▶ _Exercise aim_
Every line from the one that includes "Image resolution: width=457" to the end of the entries should be written out exactly, with the first and last included.

Saved data entries:
- Opening Delimiter -

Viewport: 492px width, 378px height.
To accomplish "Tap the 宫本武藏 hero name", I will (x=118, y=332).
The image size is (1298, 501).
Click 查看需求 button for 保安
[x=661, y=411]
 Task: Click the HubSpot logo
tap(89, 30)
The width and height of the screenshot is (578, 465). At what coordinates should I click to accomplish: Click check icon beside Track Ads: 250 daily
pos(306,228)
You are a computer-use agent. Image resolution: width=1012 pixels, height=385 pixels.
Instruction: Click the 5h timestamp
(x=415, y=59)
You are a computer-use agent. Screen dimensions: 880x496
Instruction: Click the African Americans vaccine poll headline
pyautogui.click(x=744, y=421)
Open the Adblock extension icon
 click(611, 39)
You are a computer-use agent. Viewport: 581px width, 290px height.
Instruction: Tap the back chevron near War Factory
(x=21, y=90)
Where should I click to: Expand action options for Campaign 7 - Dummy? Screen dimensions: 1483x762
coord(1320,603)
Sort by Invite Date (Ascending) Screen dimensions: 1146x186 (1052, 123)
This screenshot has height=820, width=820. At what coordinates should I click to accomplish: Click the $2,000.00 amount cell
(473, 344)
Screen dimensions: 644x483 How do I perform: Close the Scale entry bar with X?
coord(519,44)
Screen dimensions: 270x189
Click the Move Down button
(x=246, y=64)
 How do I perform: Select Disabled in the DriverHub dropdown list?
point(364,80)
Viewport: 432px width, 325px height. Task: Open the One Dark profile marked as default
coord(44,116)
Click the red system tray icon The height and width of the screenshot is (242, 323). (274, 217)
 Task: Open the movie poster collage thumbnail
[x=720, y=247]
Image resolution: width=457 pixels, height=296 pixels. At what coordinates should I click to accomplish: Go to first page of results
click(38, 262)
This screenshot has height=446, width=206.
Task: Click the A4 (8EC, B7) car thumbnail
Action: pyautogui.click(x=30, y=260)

- Closing Delimiter -

▶ _Solved exercise_
Image resolution: width=457 pixels, height=296 pixels. At what coordinates should I click to accomplish: Go to first page of results
click(38, 262)
This screenshot has height=446, width=206.
Task: Click the A4 (8EC, B7) car thumbnail
Action: pyautogui.click(x=30, y=260)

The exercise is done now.